● Assignment
Each line from the first entry to the line with "Égypte (275, 114)", both included, is to be returned unchanged, with any pictures dropped.

■ ■ ■ ■ ■

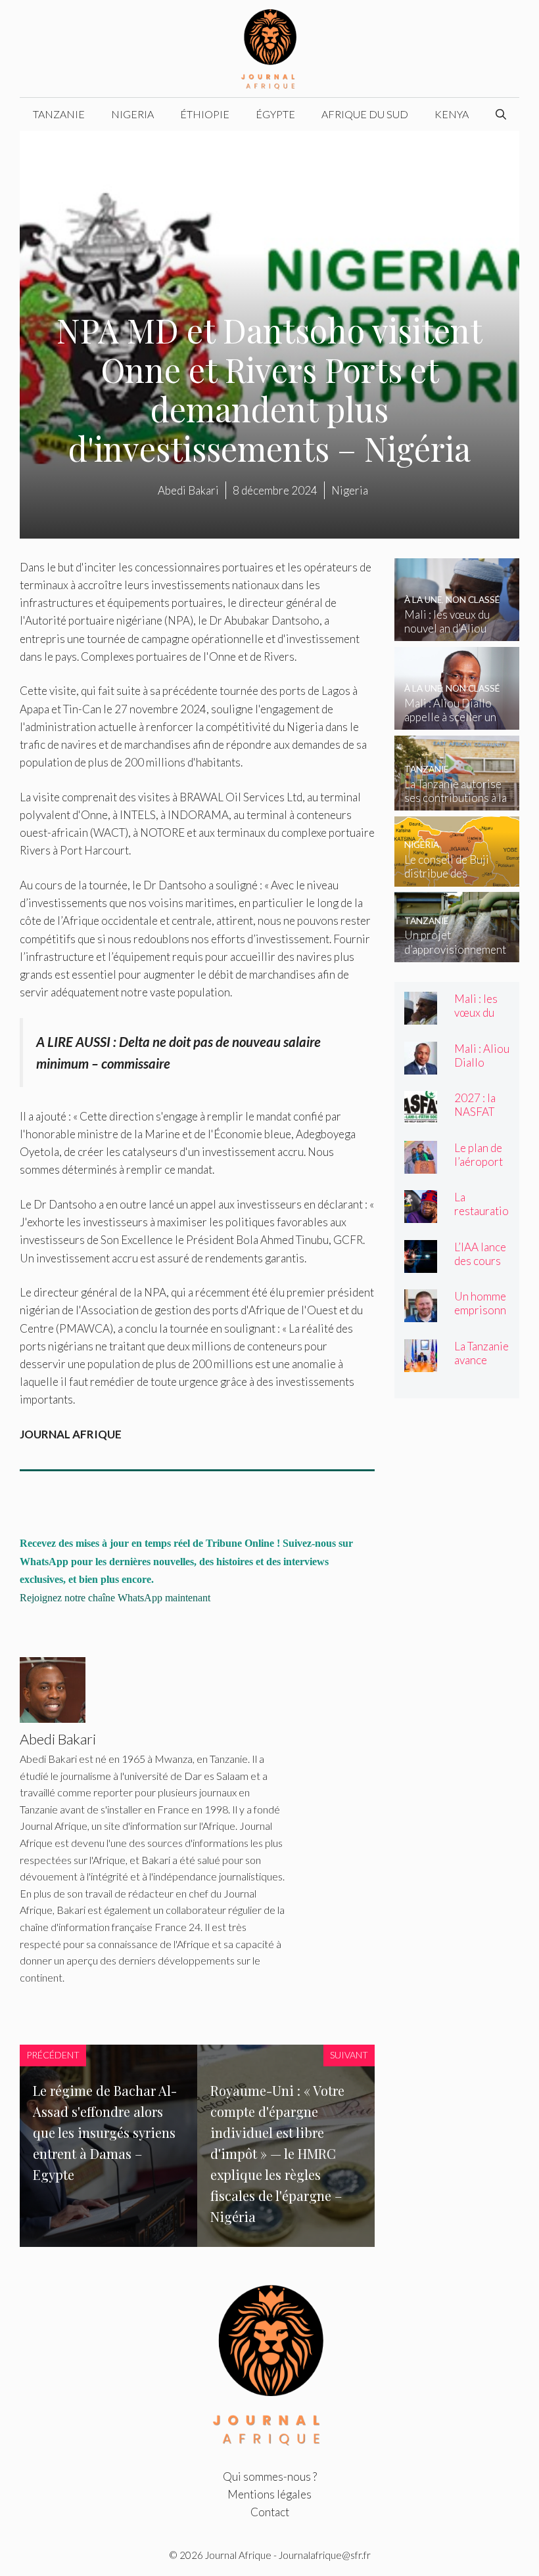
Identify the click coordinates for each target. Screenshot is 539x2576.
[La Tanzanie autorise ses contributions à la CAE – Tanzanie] (456, 802)
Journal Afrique (238, 2555)
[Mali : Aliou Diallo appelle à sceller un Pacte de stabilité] (456, 721)
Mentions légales (269, 2494)
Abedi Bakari (188, 490)
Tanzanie (59, 114)
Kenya (451, 114)
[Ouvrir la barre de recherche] (500, 114)
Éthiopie (204, 114)
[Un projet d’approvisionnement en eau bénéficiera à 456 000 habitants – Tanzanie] (456, 953)
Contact (269, 2512)
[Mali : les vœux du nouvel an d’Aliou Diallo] (456, 632)
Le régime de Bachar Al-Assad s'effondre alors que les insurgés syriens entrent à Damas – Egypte (105, 2132)
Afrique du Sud (364, 114)
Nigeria (132, 114)
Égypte (275, 114)
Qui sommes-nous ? (270, 2476)
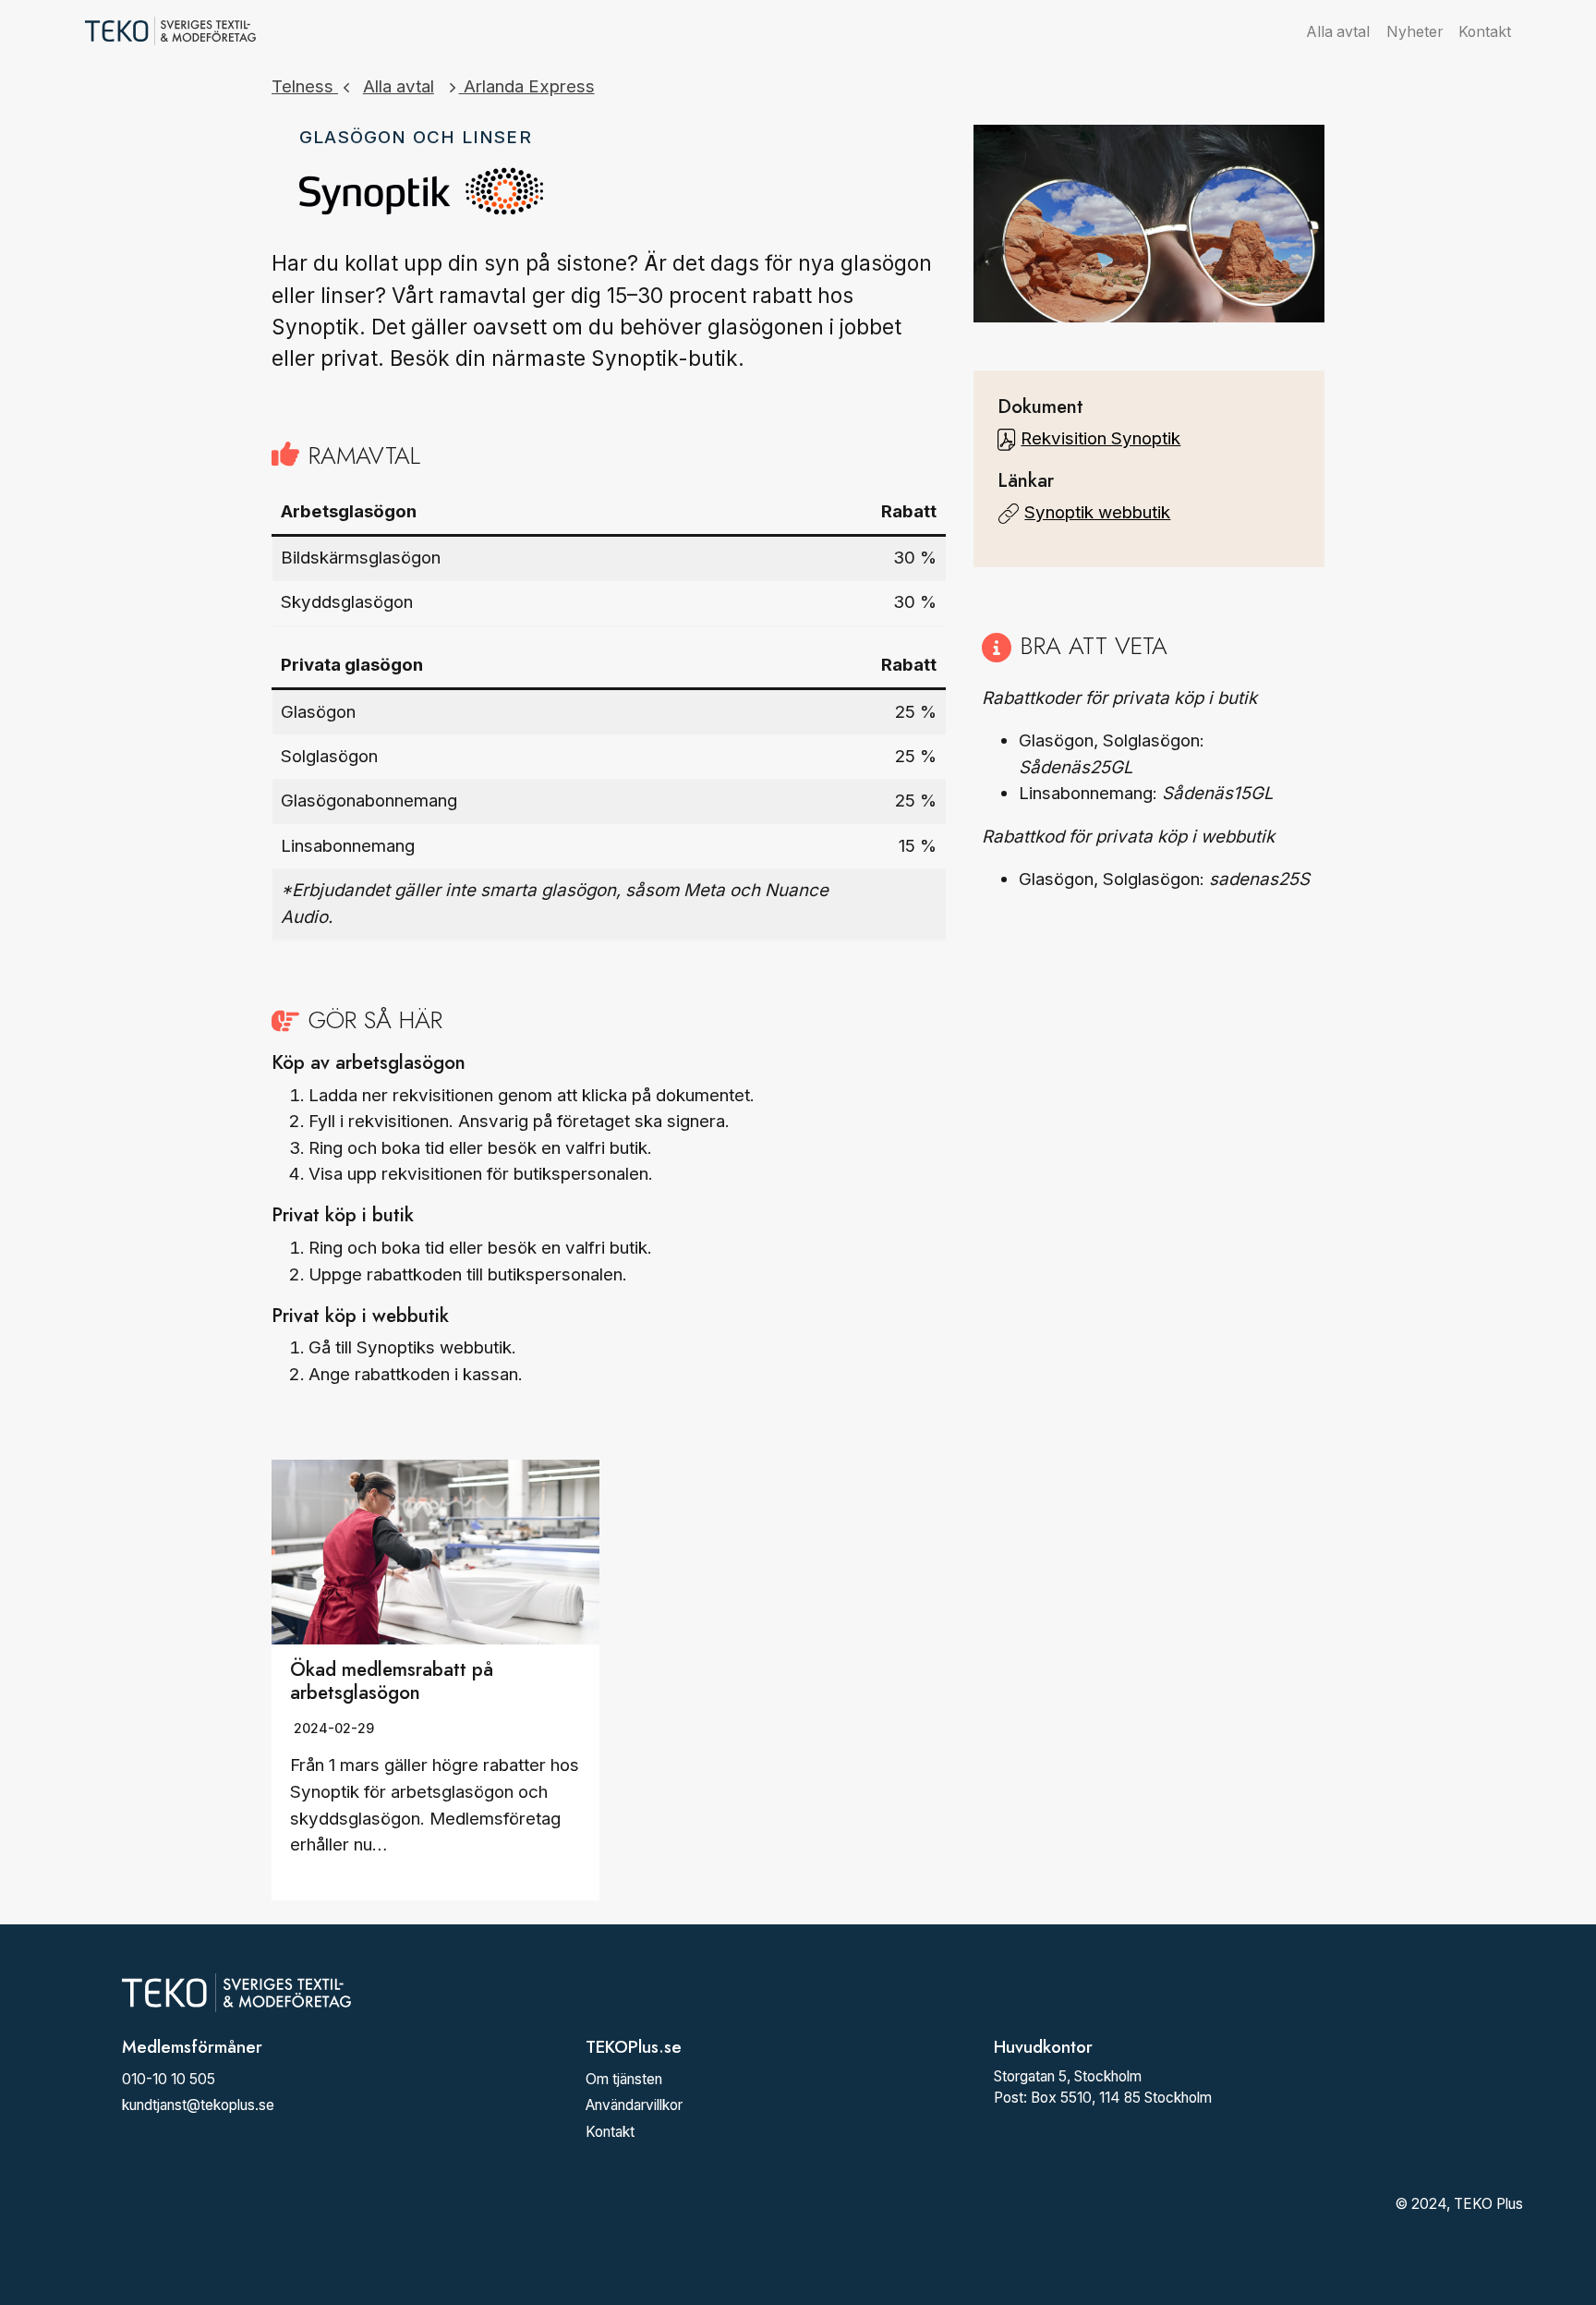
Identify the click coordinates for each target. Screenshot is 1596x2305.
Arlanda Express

■ ■ ■ ■ ■

● Solution for this exercise
Identify the click coordinates for each target. Screenshot is 539x2576.
[La Tanzanie autorise ses contributions à la CAE – Tanzanie] (456, 802)
Journal Afrique (238, 2555)
[Mali : Aliou Diallo appelle à sceller un Pacte de stabilité] (456, 721)
Mentions légales (269, 2494)
Abedi Bakari (188, 490)
Tanzanie (59, 114)
Kenya (451, 114)
[Ouvrir la barre de recherche] (500, 114)
Éthiopie (204, 114)
[Un projet d’approvisionnement en eau bénéficiera à 456 000 habitants – Tanzanie] (456, 953)
Contact (269, 2512)
[Mali : les vœux du nouvel an d’Aliou Diallo] (456, 632)
Le régime de Bachar Al-Assad s'effondre alors que les insurgés syriens entrent à Damas – Egypte (105, 2132)
Afrique du Sud (364, 114)
Nigeria (132, 114)
Égypte (275, 114)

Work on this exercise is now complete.